#### Work instruction
Give only a number in reply. It should be how many lines in the records contain the string "agent".

-- Data shown follows --

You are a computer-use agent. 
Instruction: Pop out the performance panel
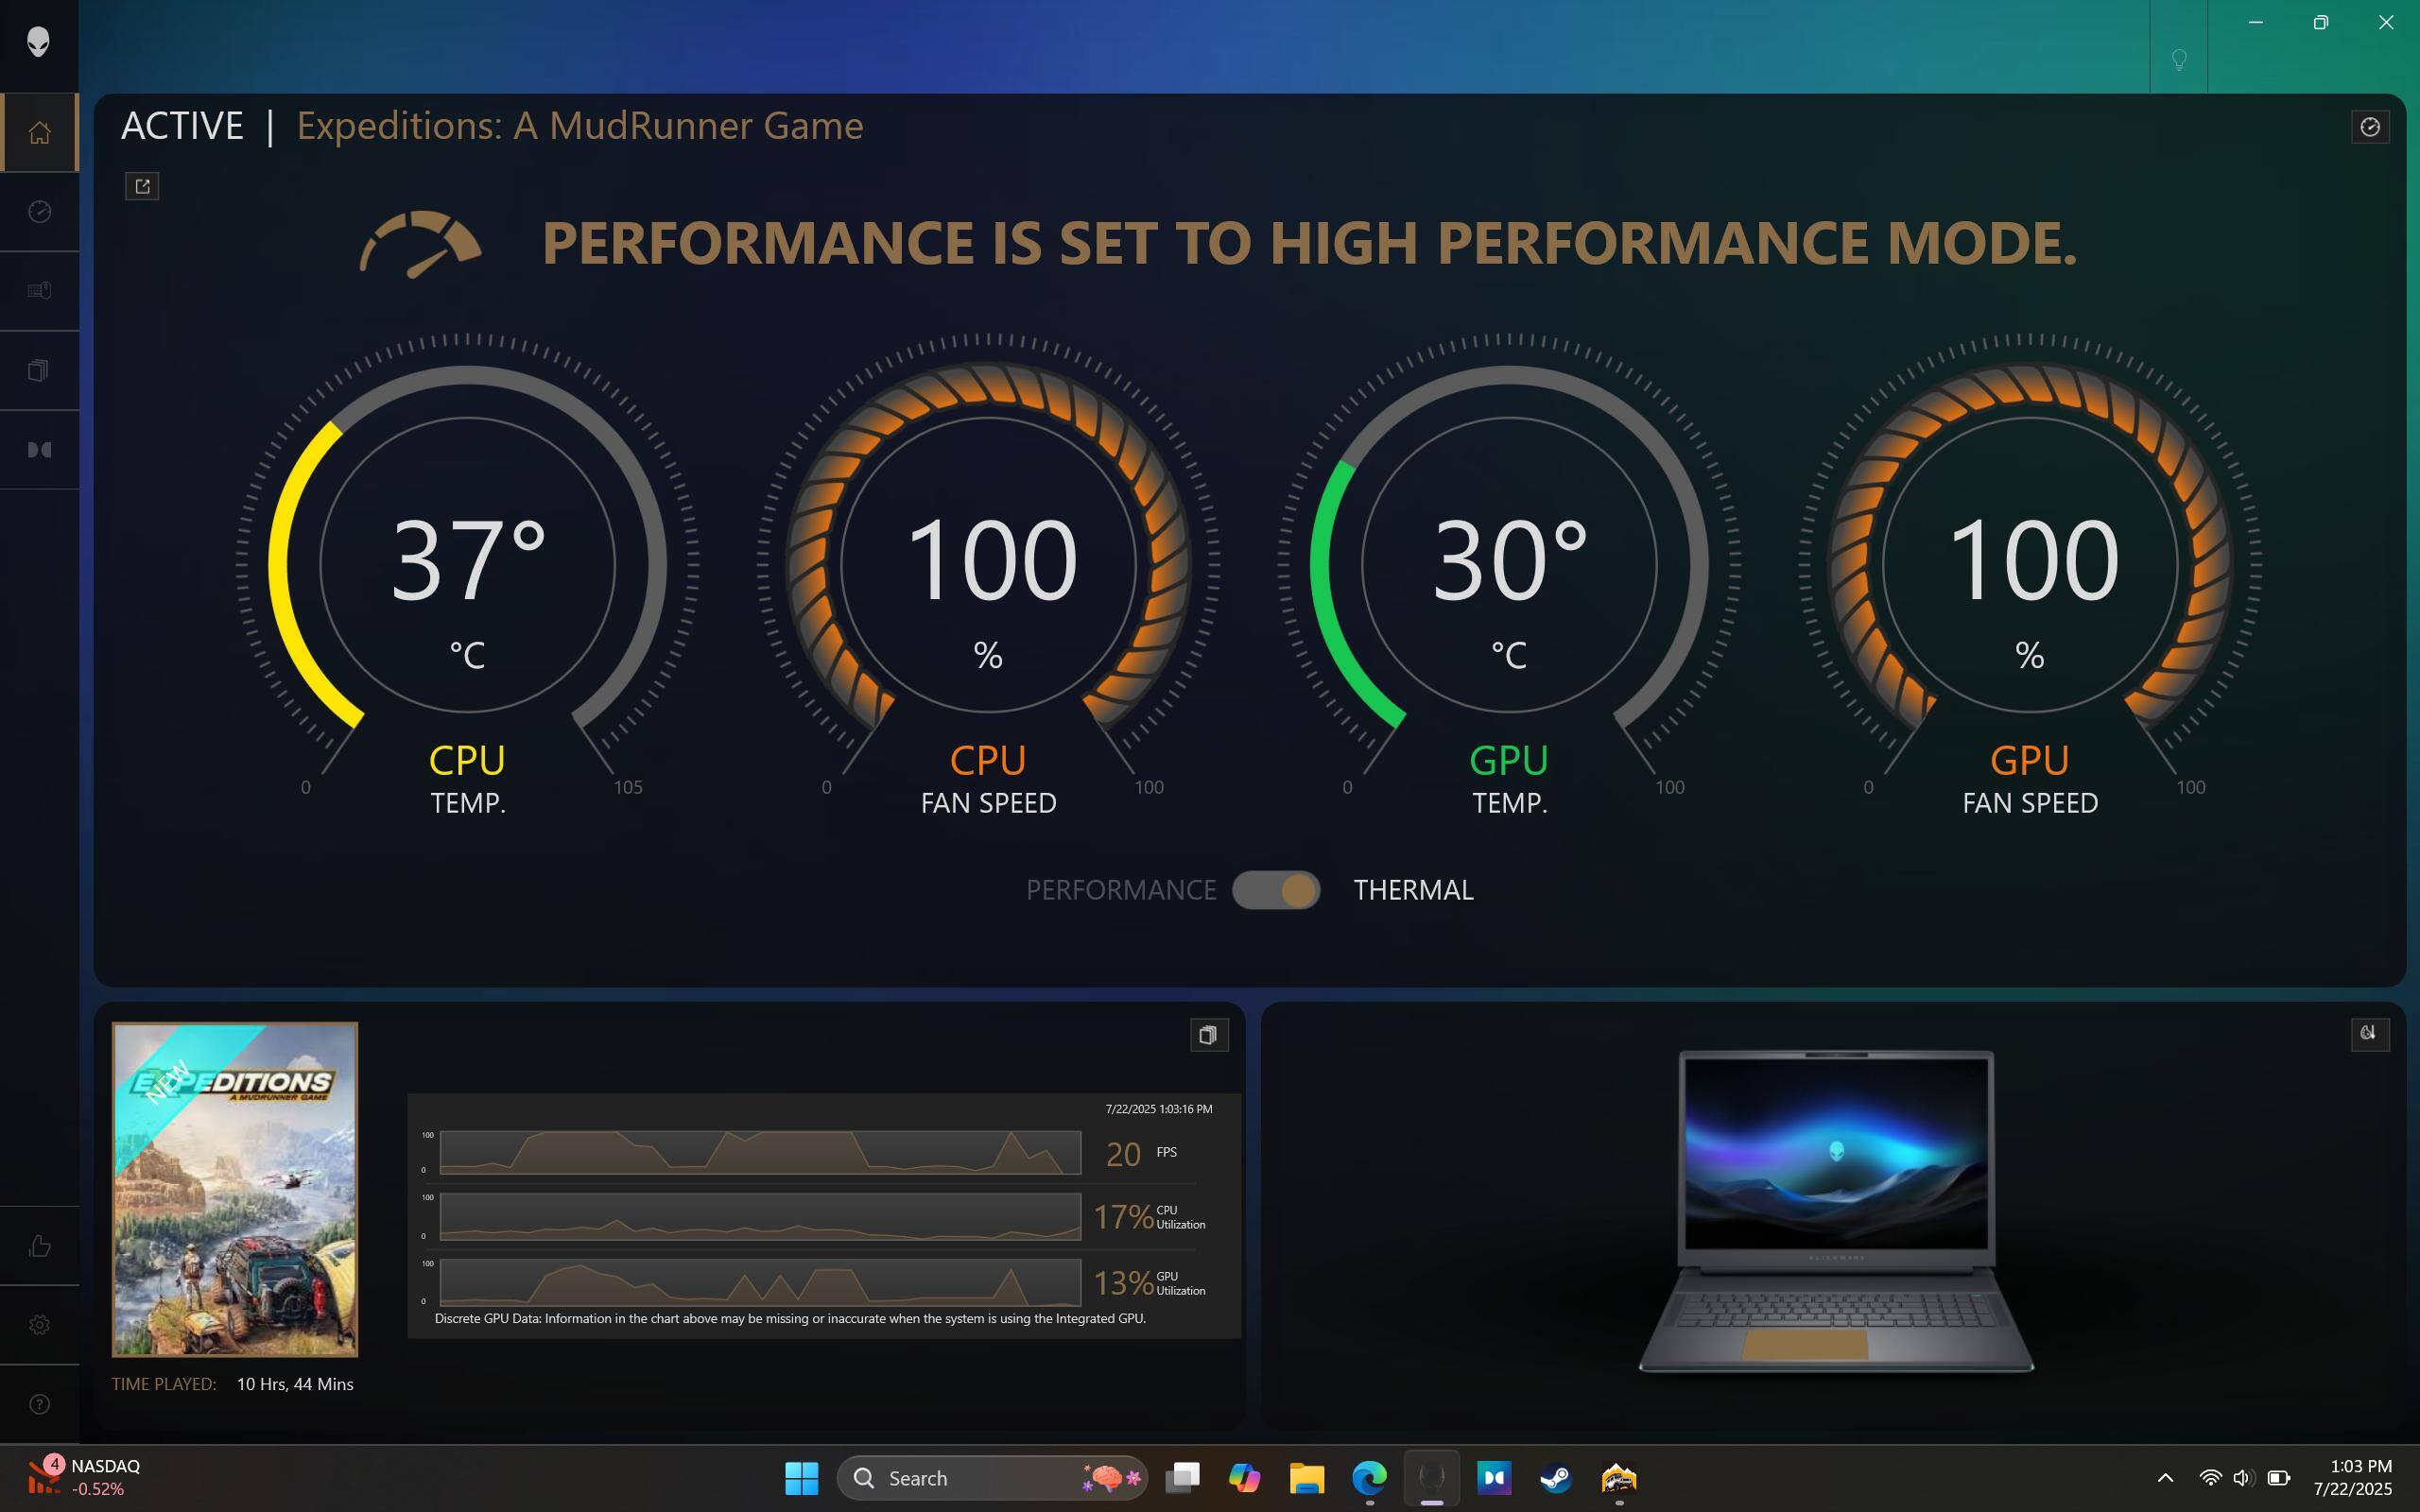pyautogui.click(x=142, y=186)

-- Data shown concluded --
-- Data shown follows --

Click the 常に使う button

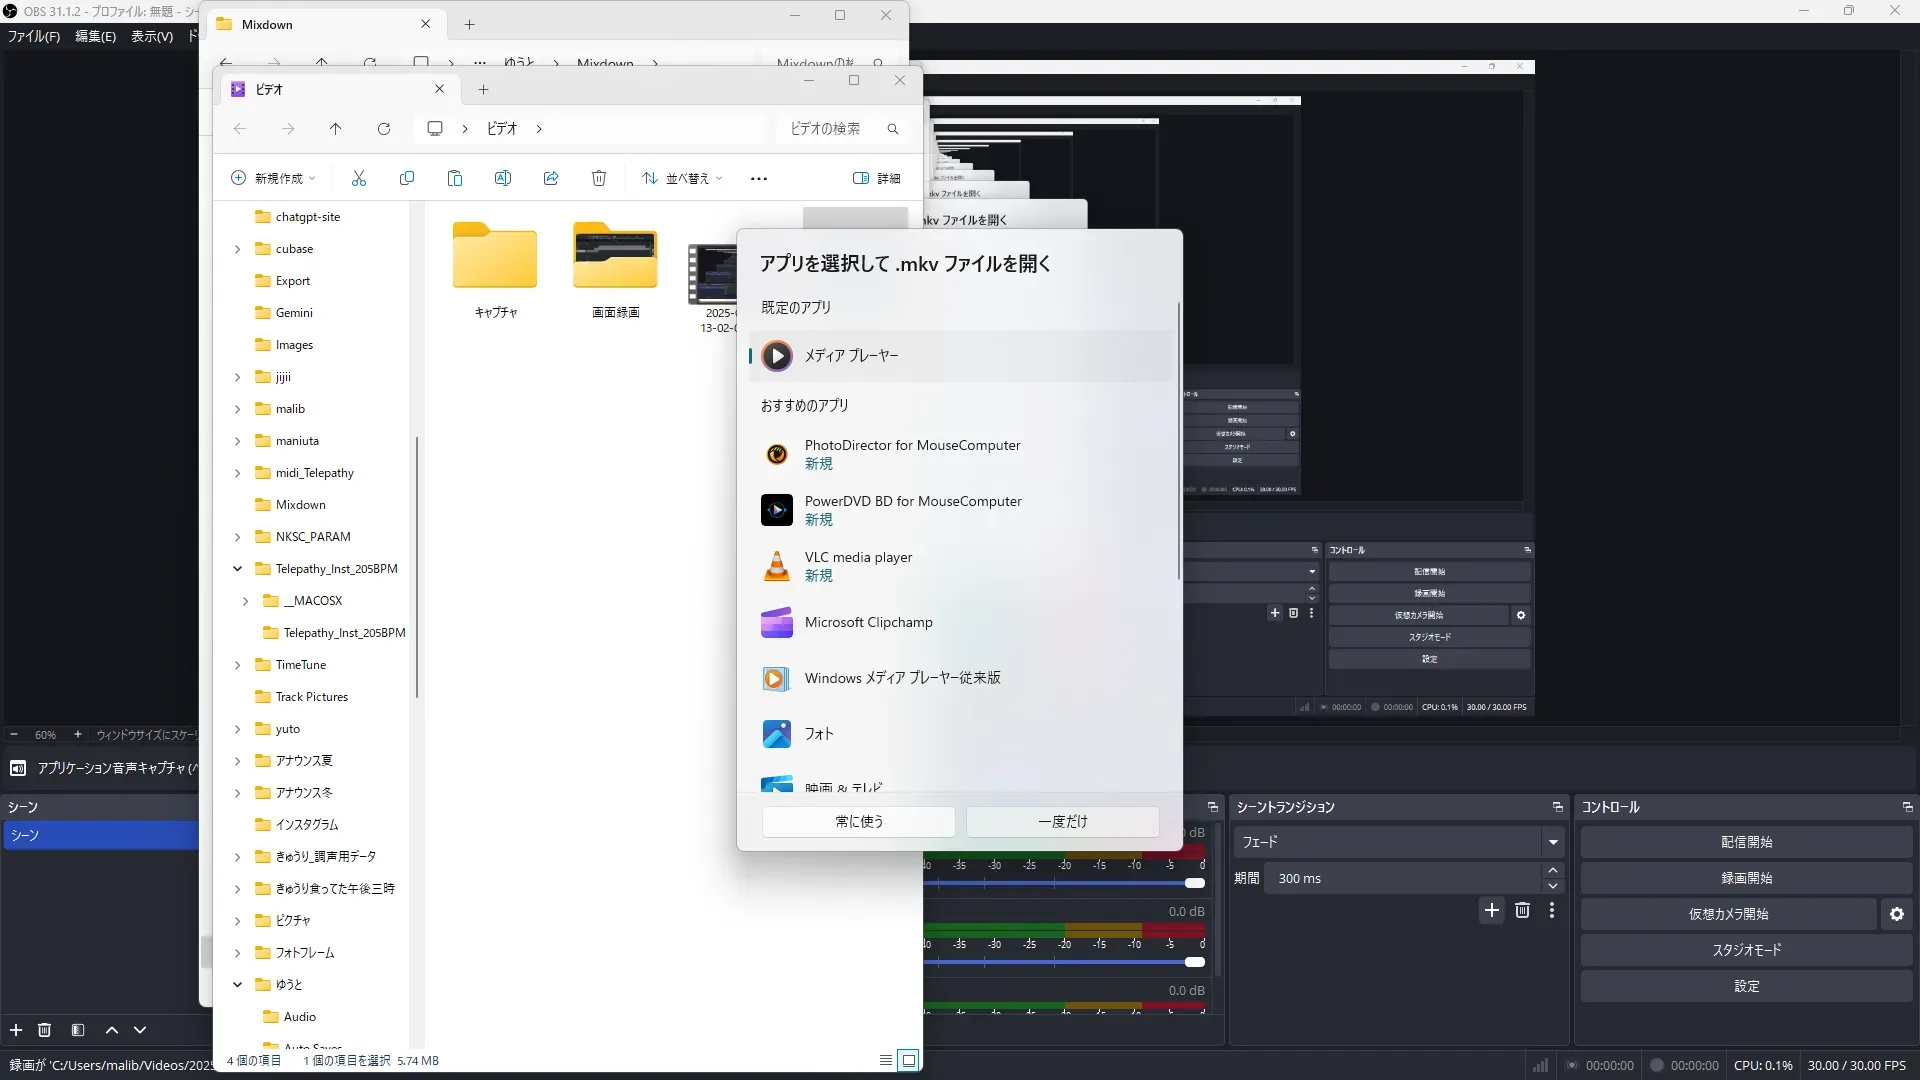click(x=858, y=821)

-- Data shown concluded --
-- Data shown follows --

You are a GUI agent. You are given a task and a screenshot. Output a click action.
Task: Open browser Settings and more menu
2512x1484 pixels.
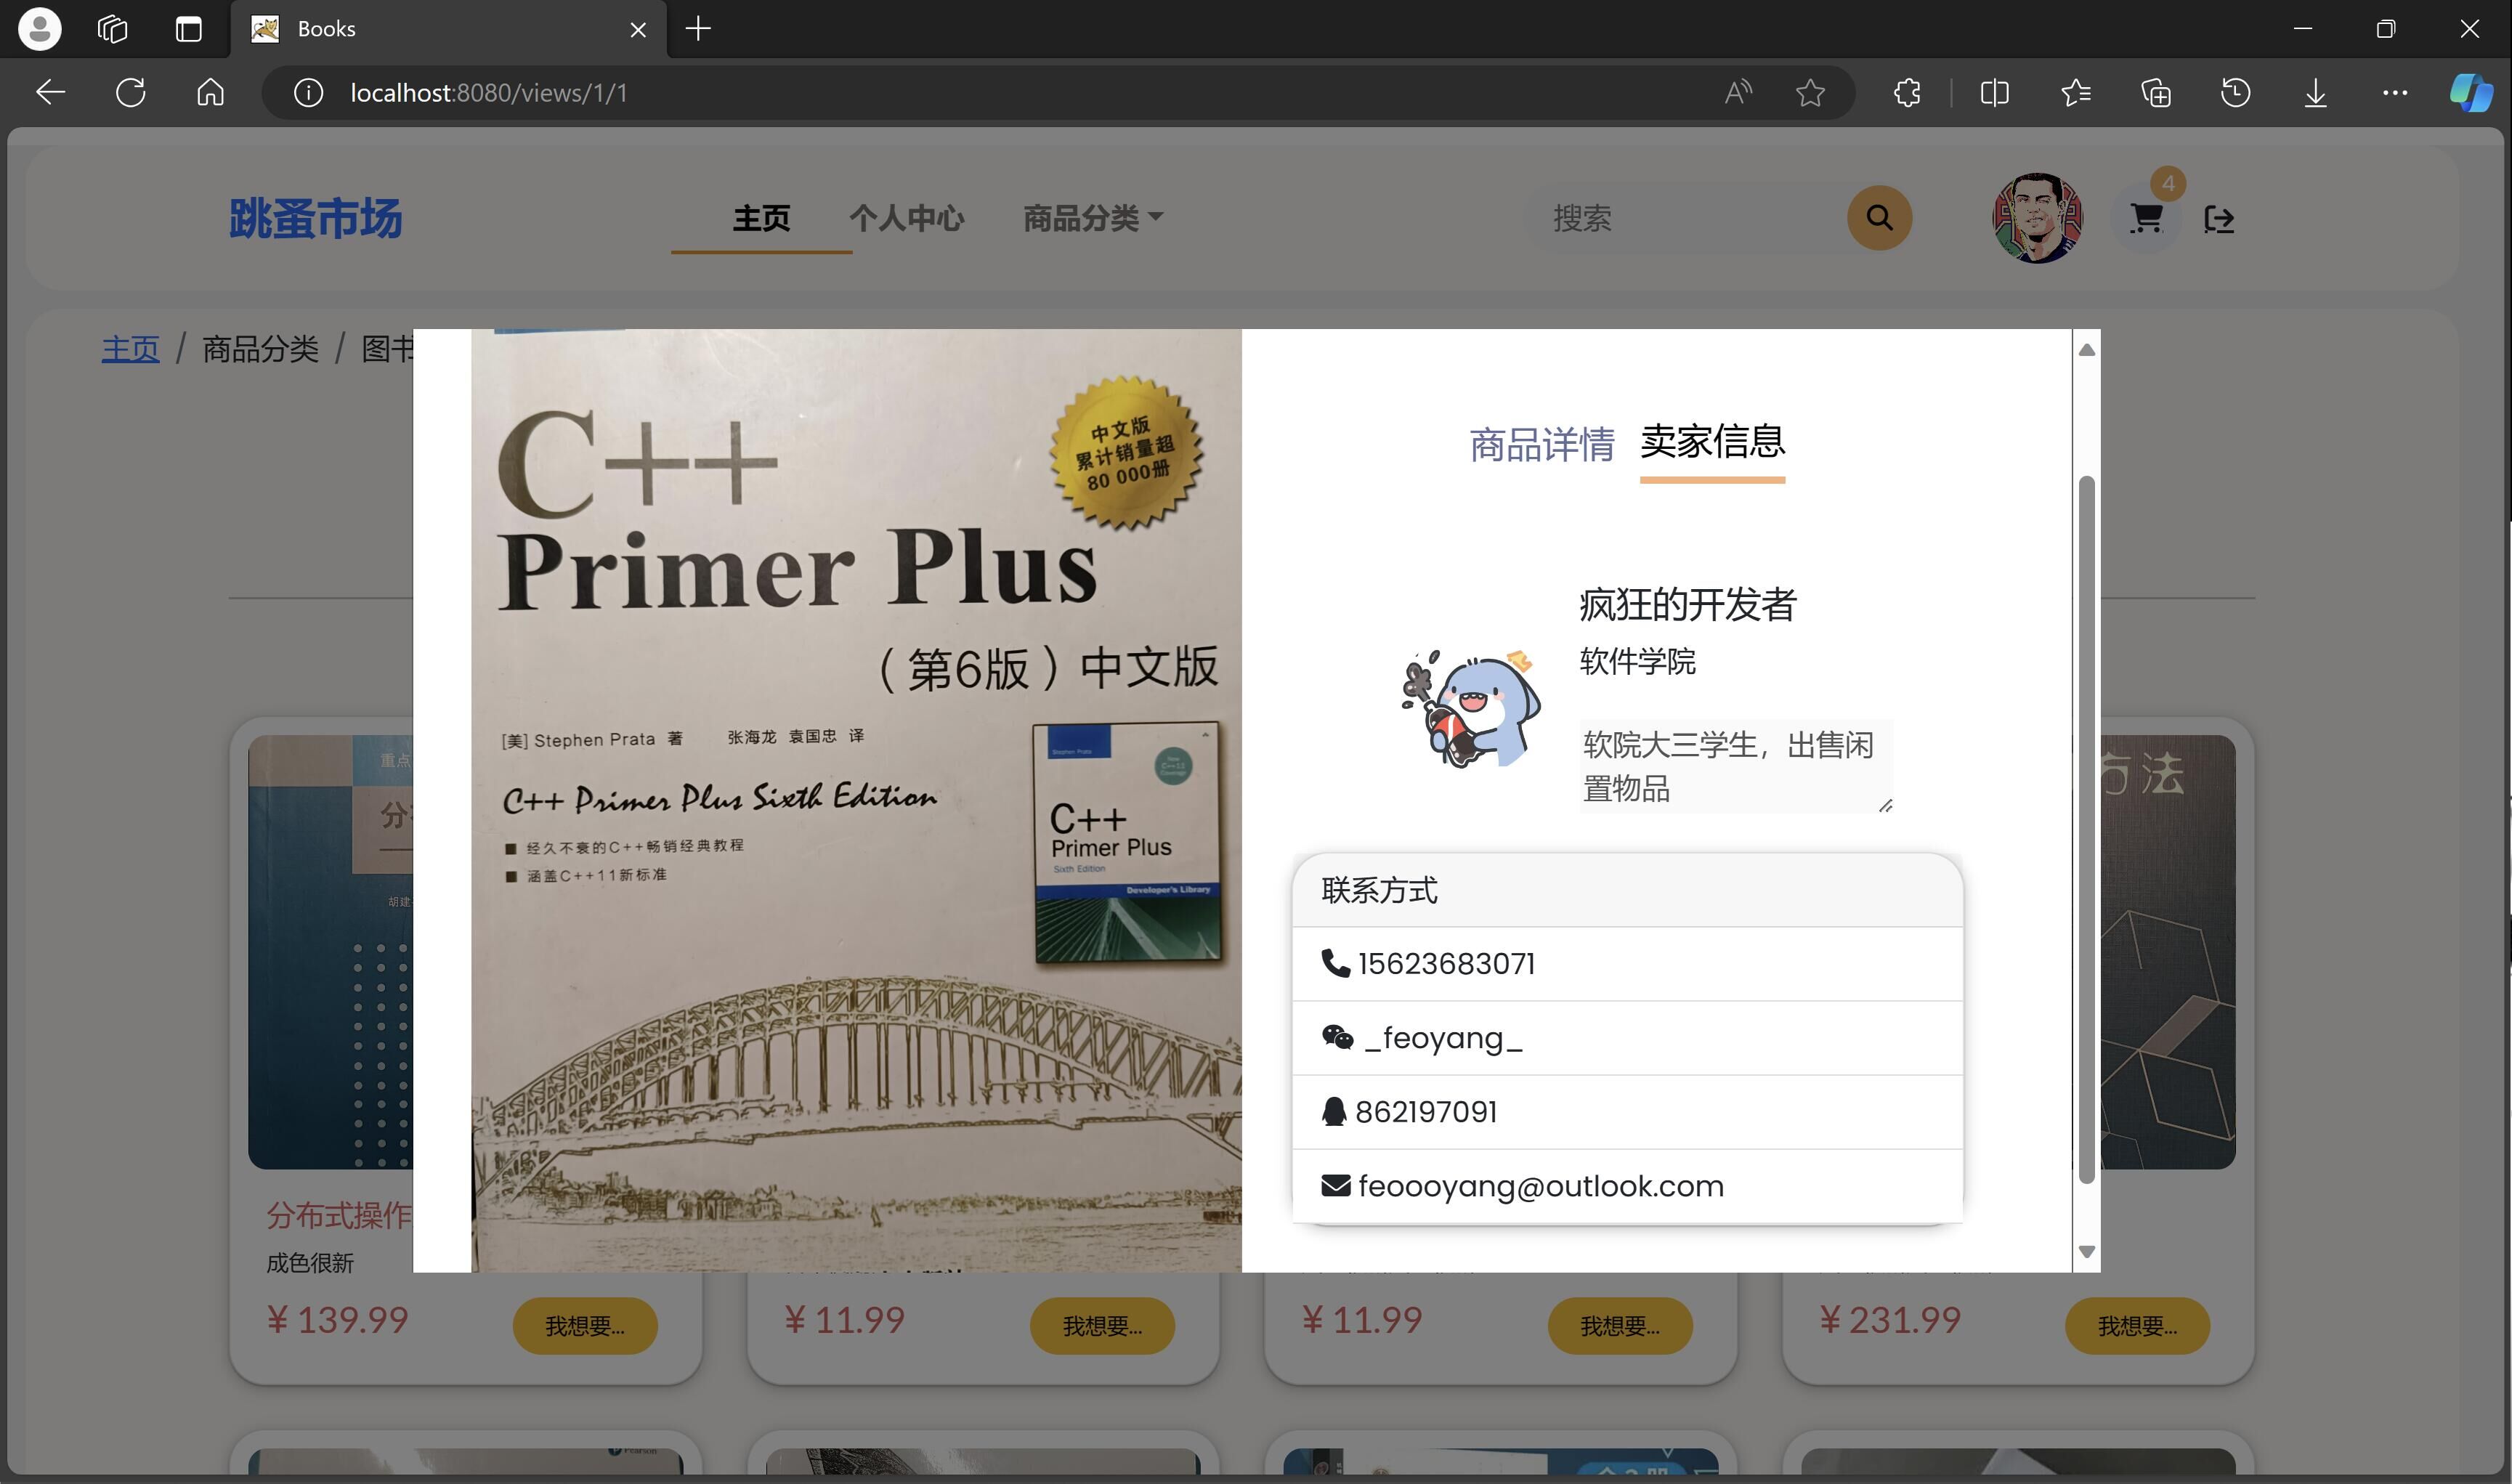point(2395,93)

-- Data shown concluded --

#### Response to the task
2